Фридрих II Прусский, действовавший, подобно князьям эпохи Возрождения, с такой же бессовестной ловкостью, еще до своего восшествия на престол в 1740 году написал трактат Анти-Макиавелли, где он отвергает советы, даваемые флорентийским секретарем на примере Чезаре Борджиа. Теоретик Общественного Договора Жан-Жак Руссо заклеймил эксплуатацию человека человеком, но при этом считал полезным перечисление заслуживающих порицания поступков Чезаре — народ будет знать, какие злоупотребления могут совершать сильные мира сего, и сможет себя защитить. История Борджиа призывает граждан к бдительности.

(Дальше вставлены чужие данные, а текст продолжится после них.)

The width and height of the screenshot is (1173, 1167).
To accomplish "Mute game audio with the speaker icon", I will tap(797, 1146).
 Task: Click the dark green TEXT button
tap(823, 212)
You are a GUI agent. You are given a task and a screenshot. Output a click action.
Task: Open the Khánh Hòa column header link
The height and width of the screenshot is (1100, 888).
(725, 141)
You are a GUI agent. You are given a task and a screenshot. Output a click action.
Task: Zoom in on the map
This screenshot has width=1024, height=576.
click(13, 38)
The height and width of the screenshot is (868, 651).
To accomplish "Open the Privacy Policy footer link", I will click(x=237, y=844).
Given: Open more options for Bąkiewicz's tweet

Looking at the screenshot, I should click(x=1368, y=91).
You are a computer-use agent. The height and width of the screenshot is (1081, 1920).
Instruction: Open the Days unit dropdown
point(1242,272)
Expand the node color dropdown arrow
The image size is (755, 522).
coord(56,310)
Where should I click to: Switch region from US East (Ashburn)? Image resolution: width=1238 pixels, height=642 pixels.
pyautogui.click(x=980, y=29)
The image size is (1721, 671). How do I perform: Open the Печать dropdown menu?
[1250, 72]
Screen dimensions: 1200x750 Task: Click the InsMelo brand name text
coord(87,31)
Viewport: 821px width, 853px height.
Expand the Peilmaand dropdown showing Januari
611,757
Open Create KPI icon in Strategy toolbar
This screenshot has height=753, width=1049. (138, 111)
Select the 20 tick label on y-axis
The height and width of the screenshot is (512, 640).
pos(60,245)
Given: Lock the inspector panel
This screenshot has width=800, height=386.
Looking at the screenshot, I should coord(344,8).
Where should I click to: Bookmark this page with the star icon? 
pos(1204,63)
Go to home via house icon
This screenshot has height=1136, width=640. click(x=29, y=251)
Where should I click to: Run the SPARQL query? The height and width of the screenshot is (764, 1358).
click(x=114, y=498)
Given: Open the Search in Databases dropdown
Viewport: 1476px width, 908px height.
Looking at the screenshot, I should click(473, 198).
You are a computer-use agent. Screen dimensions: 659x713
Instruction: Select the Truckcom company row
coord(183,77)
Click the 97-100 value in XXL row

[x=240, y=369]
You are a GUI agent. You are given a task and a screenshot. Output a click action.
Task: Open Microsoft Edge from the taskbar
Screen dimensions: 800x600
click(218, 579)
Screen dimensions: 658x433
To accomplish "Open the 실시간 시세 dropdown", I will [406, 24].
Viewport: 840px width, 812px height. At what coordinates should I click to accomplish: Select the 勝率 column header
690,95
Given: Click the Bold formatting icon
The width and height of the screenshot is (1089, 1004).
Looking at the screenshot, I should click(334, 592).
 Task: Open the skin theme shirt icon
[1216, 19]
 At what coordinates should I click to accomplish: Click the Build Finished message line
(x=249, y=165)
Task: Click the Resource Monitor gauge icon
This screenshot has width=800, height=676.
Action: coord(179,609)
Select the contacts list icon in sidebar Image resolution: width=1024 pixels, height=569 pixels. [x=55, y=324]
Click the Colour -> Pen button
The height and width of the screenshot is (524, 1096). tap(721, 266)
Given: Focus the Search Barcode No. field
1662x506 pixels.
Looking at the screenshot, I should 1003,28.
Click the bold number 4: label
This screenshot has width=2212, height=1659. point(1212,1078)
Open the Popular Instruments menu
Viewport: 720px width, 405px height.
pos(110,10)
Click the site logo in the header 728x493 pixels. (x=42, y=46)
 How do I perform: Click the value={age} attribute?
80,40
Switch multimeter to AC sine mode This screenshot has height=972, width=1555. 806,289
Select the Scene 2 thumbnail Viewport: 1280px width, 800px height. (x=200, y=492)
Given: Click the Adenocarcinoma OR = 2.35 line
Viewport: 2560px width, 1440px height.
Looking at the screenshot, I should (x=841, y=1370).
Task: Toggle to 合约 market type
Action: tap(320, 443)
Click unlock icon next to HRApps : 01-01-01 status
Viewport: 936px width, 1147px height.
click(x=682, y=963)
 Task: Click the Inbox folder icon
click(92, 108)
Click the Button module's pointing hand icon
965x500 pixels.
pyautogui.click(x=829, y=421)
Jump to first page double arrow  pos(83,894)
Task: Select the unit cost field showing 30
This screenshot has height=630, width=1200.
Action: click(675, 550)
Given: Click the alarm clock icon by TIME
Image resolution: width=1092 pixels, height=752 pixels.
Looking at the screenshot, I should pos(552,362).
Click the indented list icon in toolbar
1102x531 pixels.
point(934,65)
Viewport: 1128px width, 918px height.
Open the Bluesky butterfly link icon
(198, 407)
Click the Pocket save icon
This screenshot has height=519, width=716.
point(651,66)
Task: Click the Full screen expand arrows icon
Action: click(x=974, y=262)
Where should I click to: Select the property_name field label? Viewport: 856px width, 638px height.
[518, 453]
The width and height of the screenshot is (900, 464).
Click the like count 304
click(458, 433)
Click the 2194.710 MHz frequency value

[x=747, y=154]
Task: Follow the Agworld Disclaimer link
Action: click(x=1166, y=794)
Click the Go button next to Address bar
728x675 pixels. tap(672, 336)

Следовало ожидать, что историки и публицисты революционной эпохи будут придерживаться такой же точки зрения. Но когда прошла буря, стало модно размышлять над произведением Макиавелли. В предисловии к большому изданию в Париже, выпущенном в год VI республики, издатель Жироде очень сдержан по отношению к писателю, «который дает уроки деспотам, как бороться с народами и совершенствоваться в искусстве их порабощения». Но, читая его трактат, убеждаешься, что автор — «пылкий и просвещенный патриот». В «Рассуждении о первом десятилетии правления Тита Ливия» флорентиец рассматривает разные формы правления. Он отрицает существование сговора между религией и властью в государствах Церкви: «Рим, бывший когда-то центром мощного и великого государства, подчинившего себе весь мир, оказался во власти выборных старых монархов, из которых ни один не был в состоянии создать крепкое государство… Пусть судят о могуществе властителя, бывшего одновременно наместником Бога, священником, королем, священным законодателем, пророком, наделявшего и жизнью и смертью, связывавшего целые народы и каждого в отдельности неразрывными узами, которые он один имел право и власть разрубить по своему желанию! Пусть все увидят у ног его государей и императоров! В папской тиаре, с ключами святого Петра, со святыми дарами, он простирал свою длань и распространял свою власть почти по всей земле, раздавая народам новые, неожиданно открытые миры, и поэтому он — еще более могущественный, чем те же самые римляне, в чьем городе он жил и которому судьбой было уготовано снова стать столицей Вселенной!»